KETANJI BROWN JACKSON, United States District Judge.

Plaintiff Keenan K. Cofield (" Plaintiff" ) is a Maryland state prisoner incarcerated at the Eastern Correctional Institution in Westover, Maryland.[1] In December of 2013, Plaintiff lodged a complaint in the Superior Court of the District of Columbia against the United States and various federal agencies, President Barack Obama, the United States House of Representatives, and the United States Senate (collectively, " Federal Defendants" ), as well as the Internet Corporation for Assigned Names and Numbers (" ICANN" ) and that organization's President, Rod Beckstrom. Plaintiff demands billions of dollars in damages and injunctive and declaratory relief.

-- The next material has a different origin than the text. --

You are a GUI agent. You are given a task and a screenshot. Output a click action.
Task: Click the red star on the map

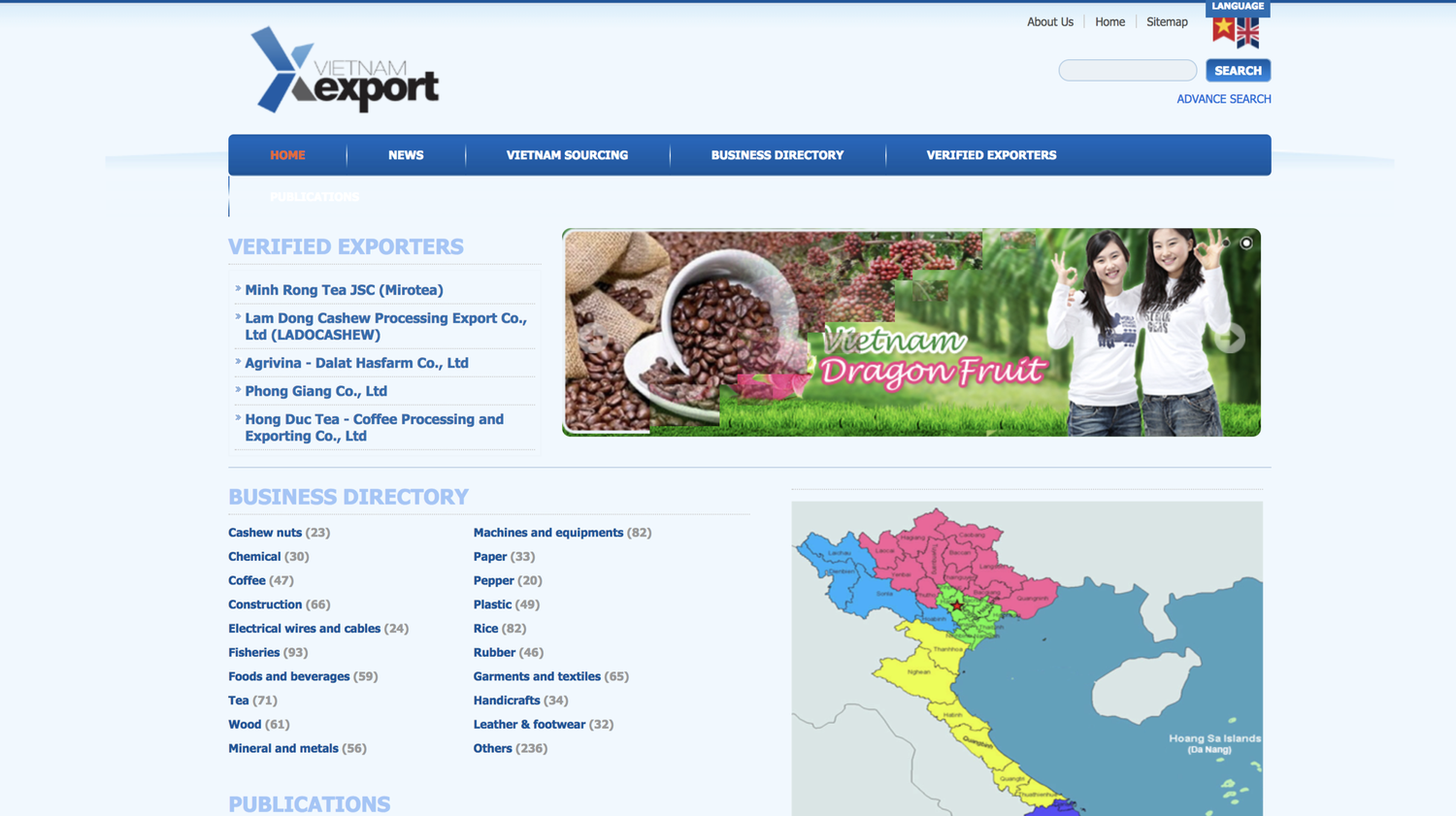pyautogui.click(x=956, y=605)
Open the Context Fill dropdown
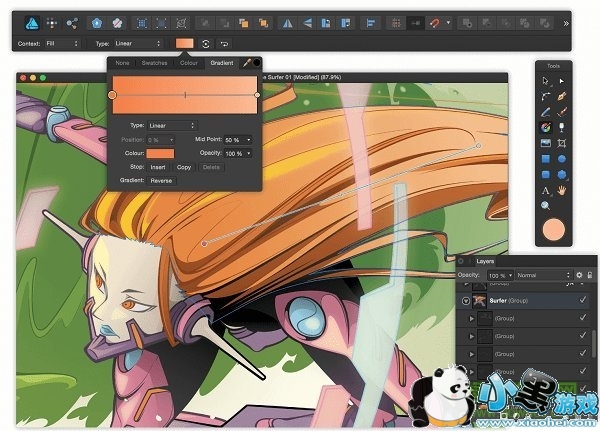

On January 15, 2014, the House of Representatives removed the case to this Court pursuant to 28 U.S.C. § § 1442, 1446, with the consent of the remaining Federal Defendants. (Notice of Removal, ECF No. 1.) On February 5, 2014, the Court granted the House of Representatives' motion to dismiss in light of Plaintiff's consent to the dismissal. ( See Order, ECF No. 6.) Presently before the Court is the remaining Federal Defendants' motion to dismiss under Rules 12(b)(1) and 12(b)(6) of the Federal Rules of Civil Procedure or for summary judgment under Rule 56. ( See Fed. Defs.' Mot. to Dismiss, or in the Alternative, Mot. for Summ. J., ECF No. 9, at 1.)[2] In addition, ICANN has moved to dismiss under Rule 12(b)(5) for insufficient service of process. ( See Defs.' Internet Corp. for Assigned Name and Numbers & Richard Beckstrom's Mot. to Dismiss, ECF No. 27; Mem. In Supp. of Defs. Internet Corp. for Assigned Name and Numbers & Rod Beckstrom's Mot. to Dismiss (" ICANN's Mem." ), ECF No. 27-2, at 1.) Plaintiff has filed a response to the Federal Defendants' motion and has moved for summary judgment or a default judgment " specifically against Defendants ICANN[.]" (Pl.'s Mot. for Summ. J., or in the Alternative Mot. for Default J. & Response to U.S. Gov't's Only Mot. to Dismiss, ECF No. 13.)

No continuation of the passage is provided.